▶ [Problem details]: Omit the pictures while printing every entry below exactly as given.

▶ [Available data]:
★ ★ ★
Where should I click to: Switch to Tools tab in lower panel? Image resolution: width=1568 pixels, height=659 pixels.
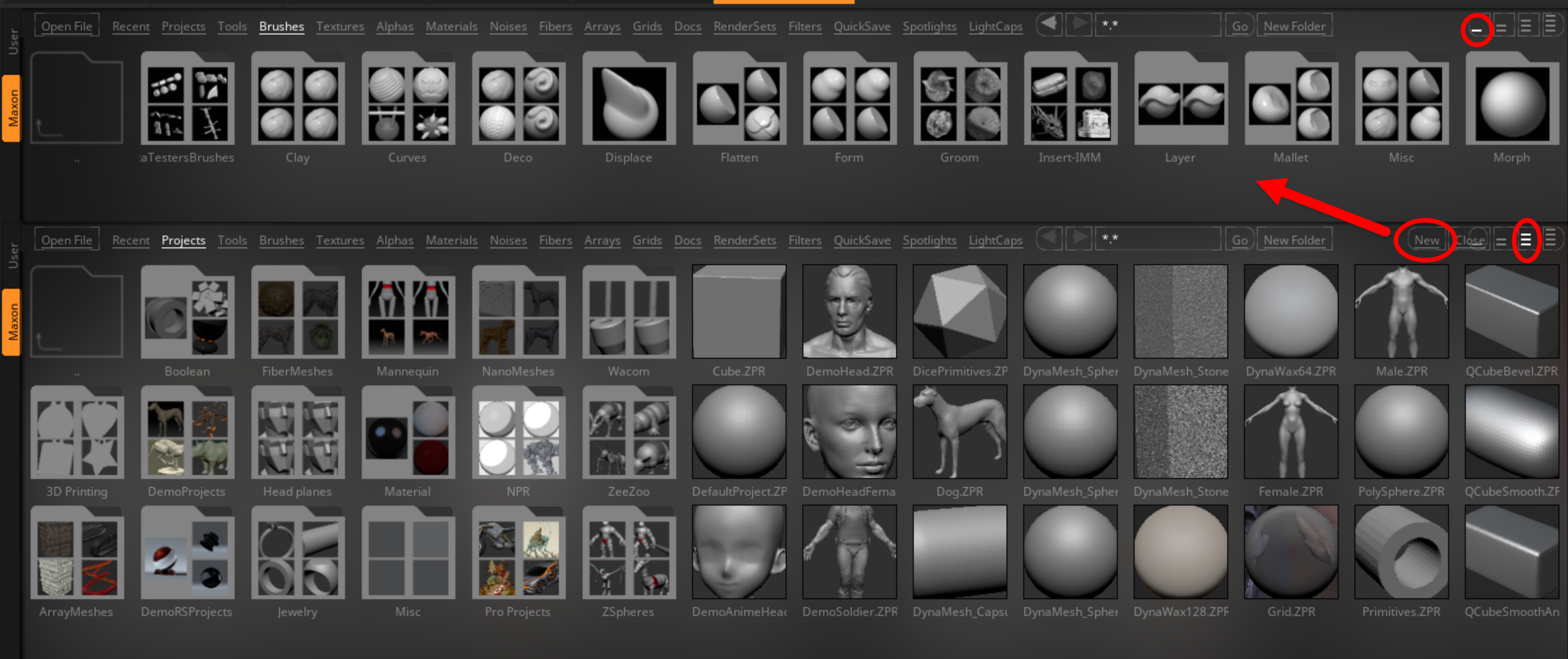tap(232, 240)
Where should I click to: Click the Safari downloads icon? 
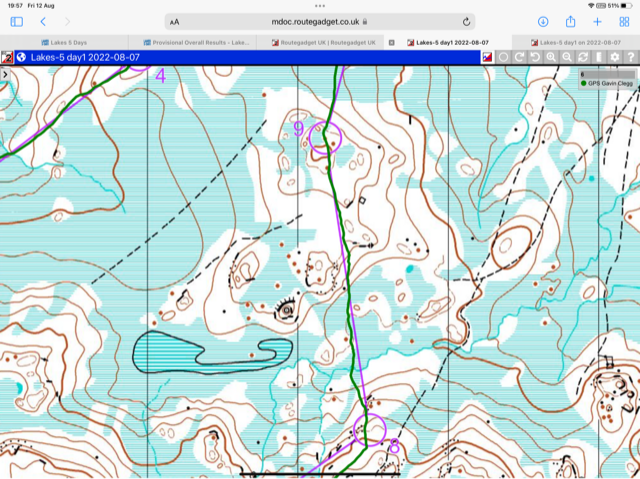pos(543,21)
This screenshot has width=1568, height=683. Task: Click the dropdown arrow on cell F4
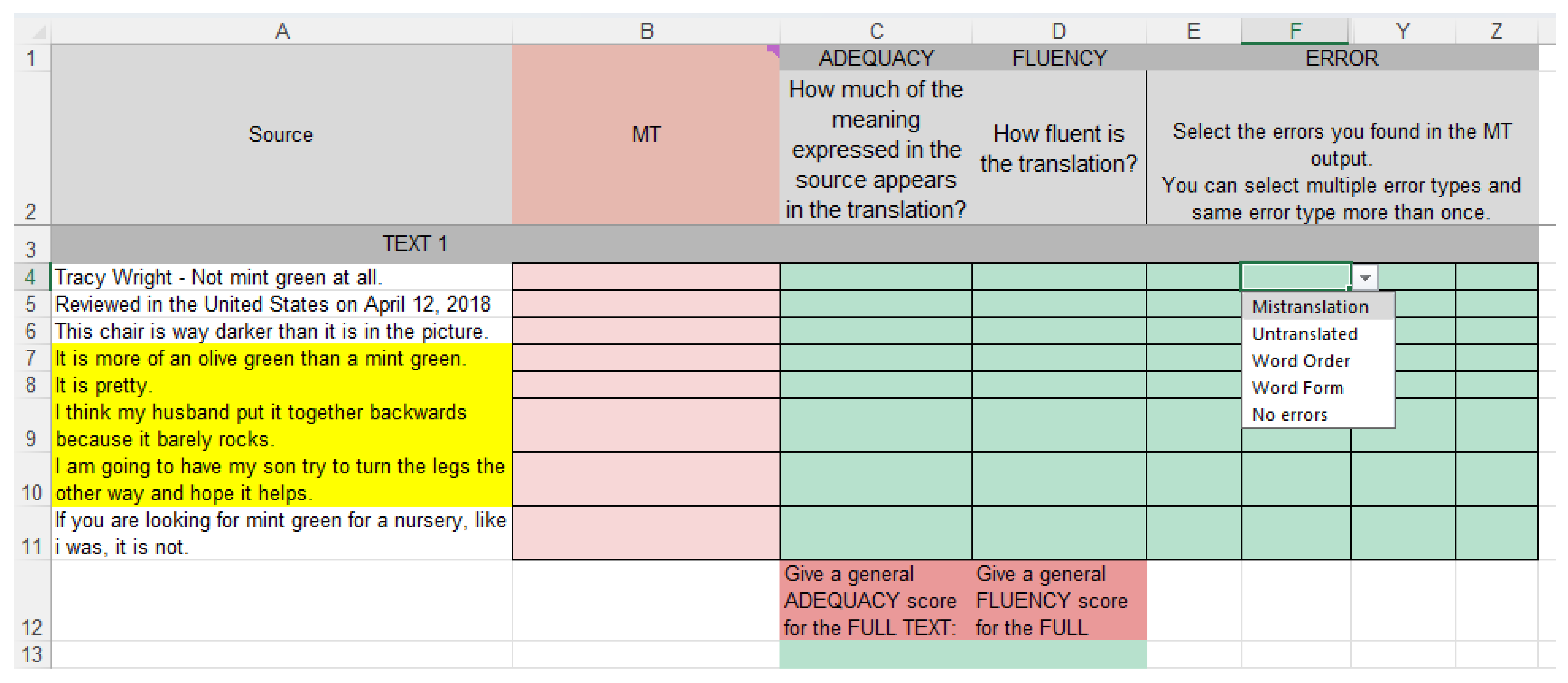1365,278
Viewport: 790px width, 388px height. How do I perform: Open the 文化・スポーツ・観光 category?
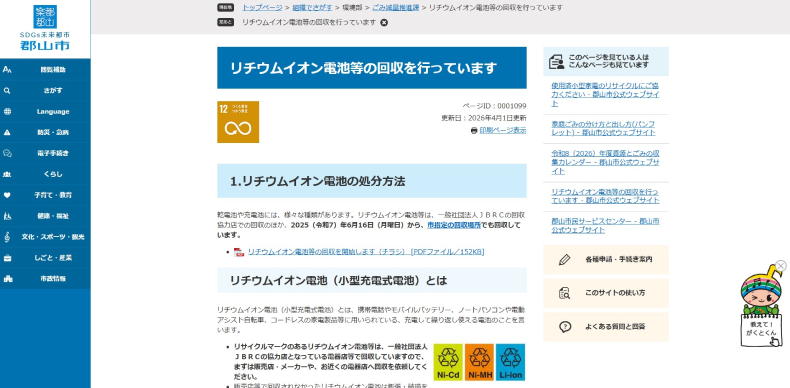[x=45, y=237]
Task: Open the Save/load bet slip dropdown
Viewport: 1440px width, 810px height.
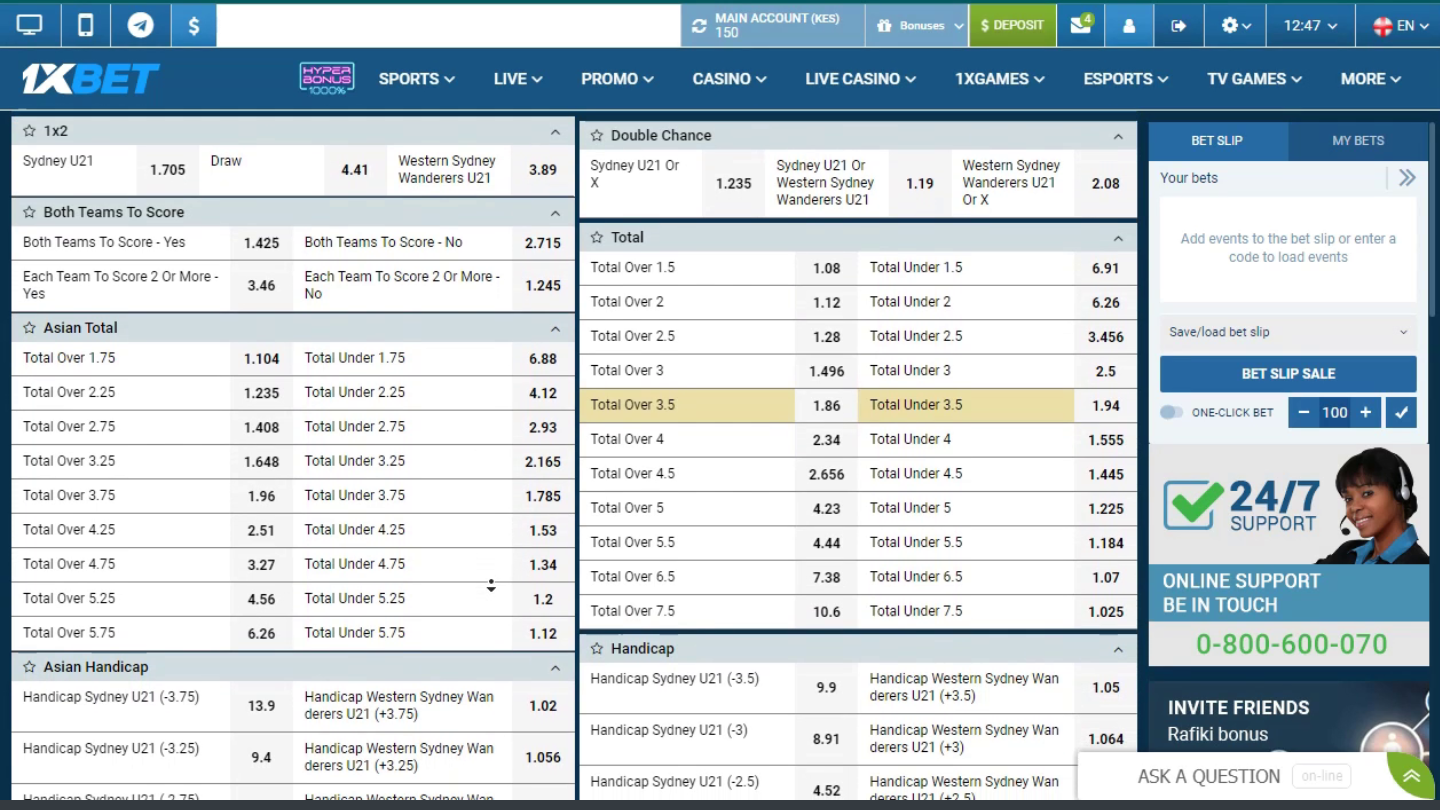Action: (x=1288, y=332)
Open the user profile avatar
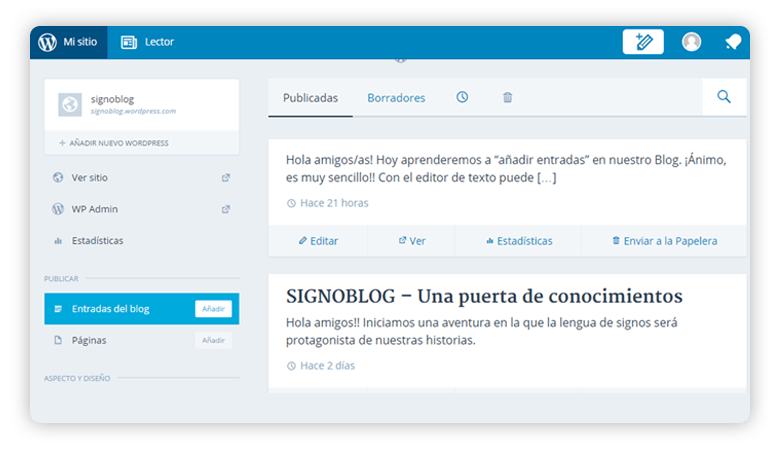The image size is (780, 450). pyautogui.click(x=691, y=42)
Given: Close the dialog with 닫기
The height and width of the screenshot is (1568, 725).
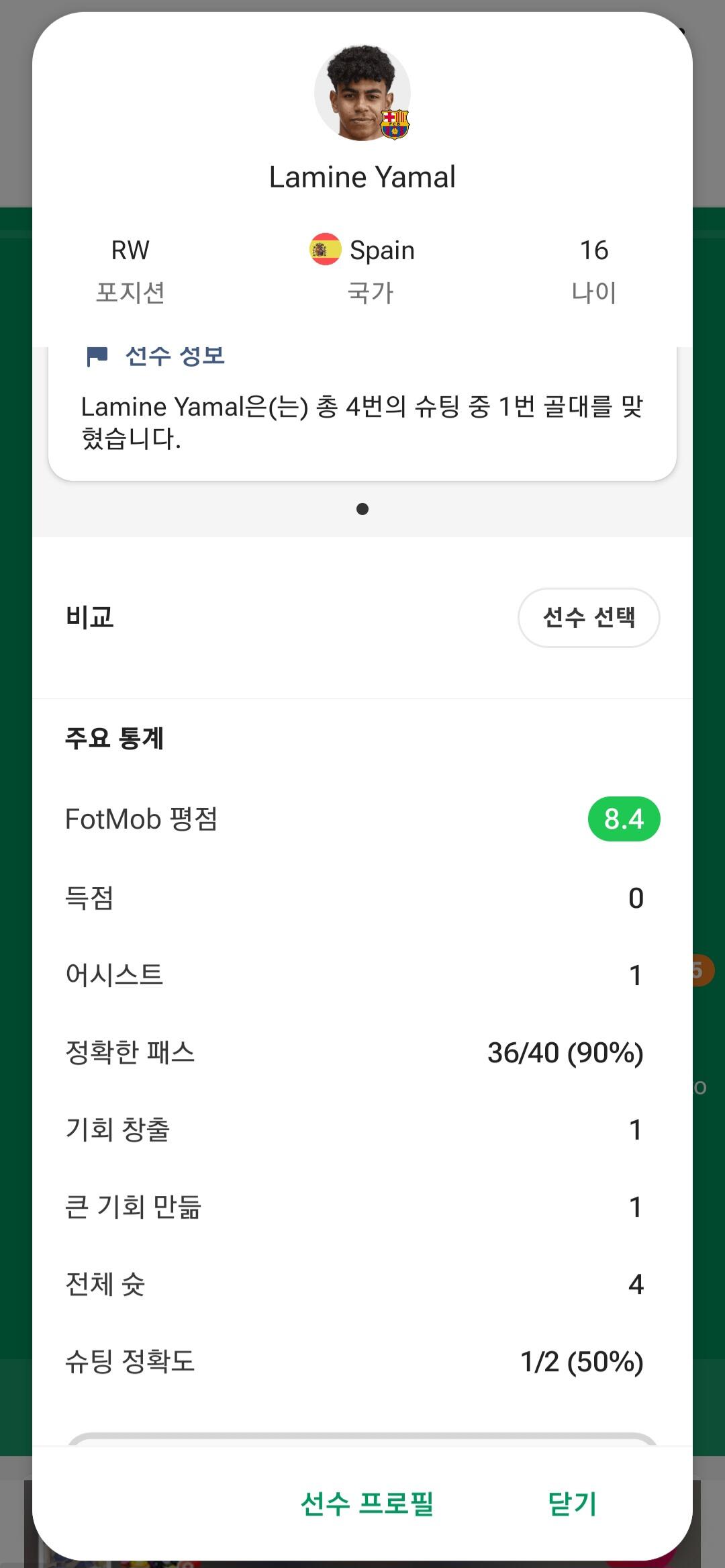Looking at the screenshot, I should click(x=573, y=1504).
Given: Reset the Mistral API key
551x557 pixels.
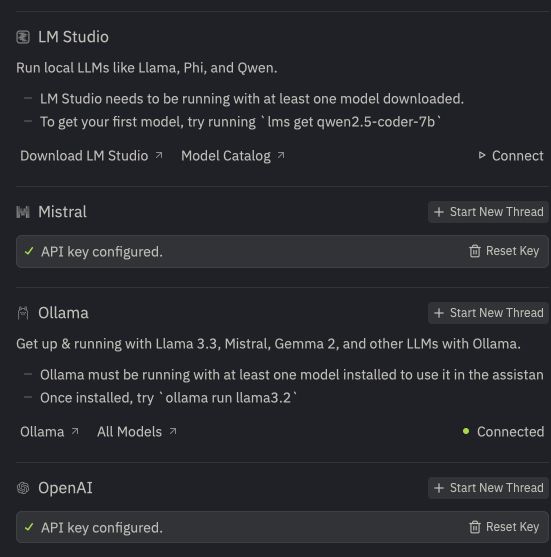Looking at the screenshot, I should click(x=504, y=251).
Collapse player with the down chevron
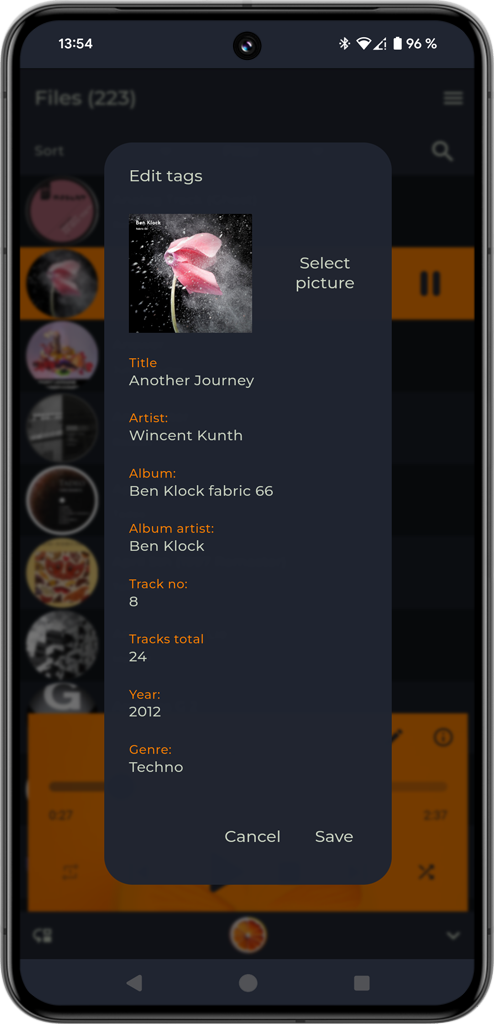The width and height of the screenshot is (494, 1024). pyautogui.click(x=453, y=935)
★ ★ ★
▶ [Your response]:
Where should I click to: Switch to Tools tab in lower panel? Image resolution: width=1568 pixels, height=659 pixels.
tap(232, 240)
Where should I click to: Click the Safari downloads icon? 
pos(543,21)
This screenshot has width=1568, height=683. Task: Click the dropdown arrow on cell F4
1365,278
Viewport: 790px width, 388px height. How do I perform: Open the 文化・スポーツ・観光 category?
[x=45, y=237]
Task: Open the Save/load bet slip dropdown
Viewport: 1440px width, 810px height.
Action: (x=1288, y=332)
Open the user profile avatar
The image size is (780, 450). pyautogui.click(x=691, y=42)
Given: Close the dialog with 닫기
The height and width of the screenshot is (1568, 725).
Looking at the screenshot, I should click(x=573, y=1504).
Given: Reset the Mistral API key
551x557 pixels.
Looking at the screenshot, I should click(x=504, y=251).
Collapse player with the down chevron
The width and height of the screenshot is (494, 1024). pyautogui.click(x=453, y=935)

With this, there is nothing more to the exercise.